DIRECTION 1
Copy the passage of the Dynex SDK overview between "Customers can run" and "fastest way possible.", inclusive.
DIRECTION 2
Pick up the Dynex SDK overview after its last sentence and keep writing it.

Dynex SDK

Customers can run computations on the decentralised Dynex neuromorphic computing platform, which is empowered by a growing number of contributing workers. These are miners who are running the proprietary Proof-of-Useful-Work (PoUW) algorithm DynexSolve. Dynex’s proprietary job management and scheduling system Dynex Mallob ensures that computing jobs are being distributed and computed in the fastest way possible.

Computations are performed by initialising the Dynex processing unit (DPU) into a ground state of a known problem and annealing the system toward the problem to be solved such that it remains in a low energy state throughout the process. At the end of the computation, each state ends up as either a 0 or 1. This final state is the optimal or near-optimal solution to the problem to be solved. In practice, it can be used as an Ising/QUBO sampler.

DATA EXCERPT
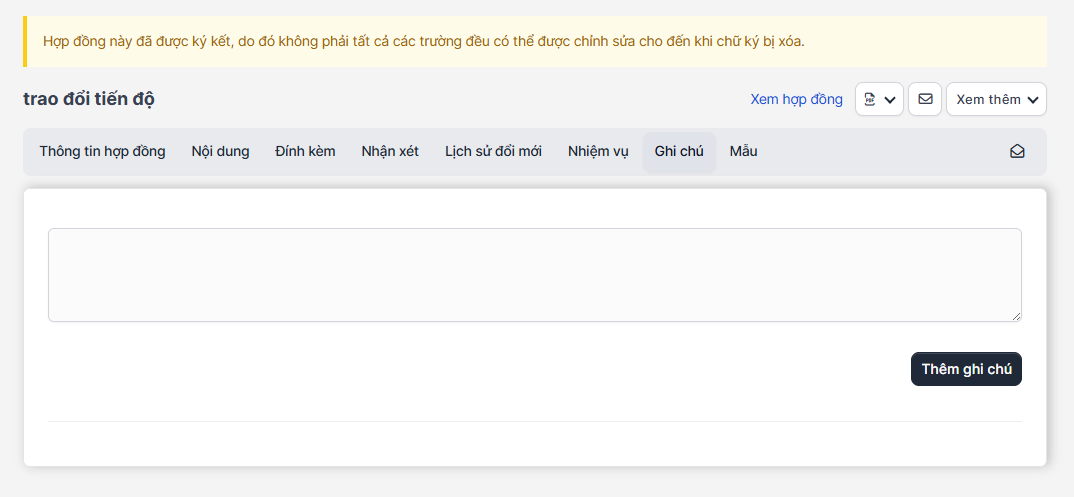Click the PDF file icon
Image resolution: width=1074 pixels, height=497 pixels.
870,99
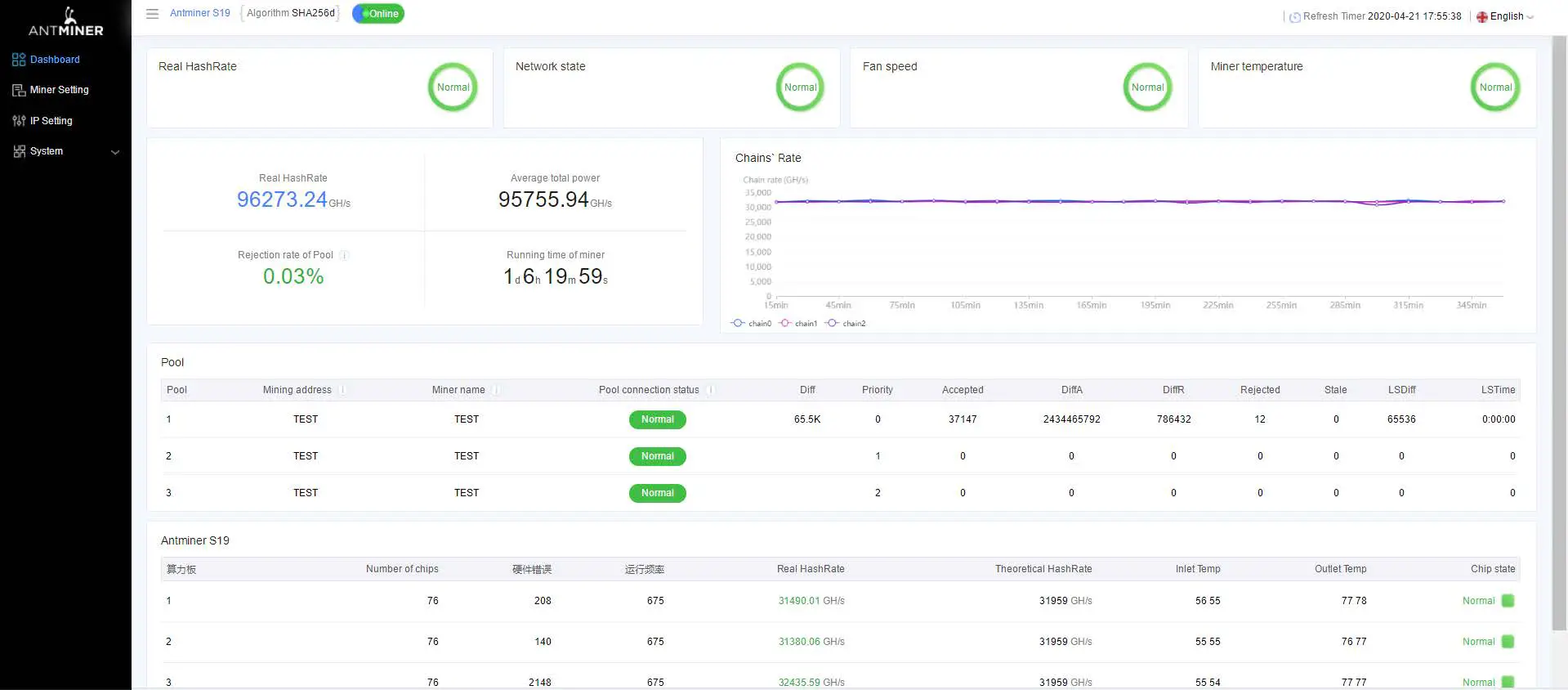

TASK OUTPUT 1
Customers can run computations on the decentralised Dynex neuromorphic computing platform, which is empowered by a growing number of contributing workers. These are miners who are running the proprietary Proof-of-Useful-Work (PoUW) algorithm DynexSolve. Dynex’s proprietary job management and scheduling system Dynex Mallob ensures that computing jobs are being distributed and computed in the fastest way possible.

TASK OUTPUT 2
Dynex SDK

The Dynex SDK provides a neuromorphic Ising/QUBO sampler which can be called from any Python code. Developers and application developers already familiar with the Dimod framework, PyQUBO or the Ocean SDK will find it very easy to run computations on the Dynex neuromorphic computing platform: The Dynex Sampler object can simply replace the default sampler object which typically is used to run computations on, for example, the D-Wave system – without the limitations of quantum machines. The Dynex SDK is a suite of open-source Python tools for solving hard problems with neuromorphic computing which helps reformulate your application’s problem for solution by the Dynex computing platform. It also handles communication between your application code and the Dynex neuromorphic computing platform automatically.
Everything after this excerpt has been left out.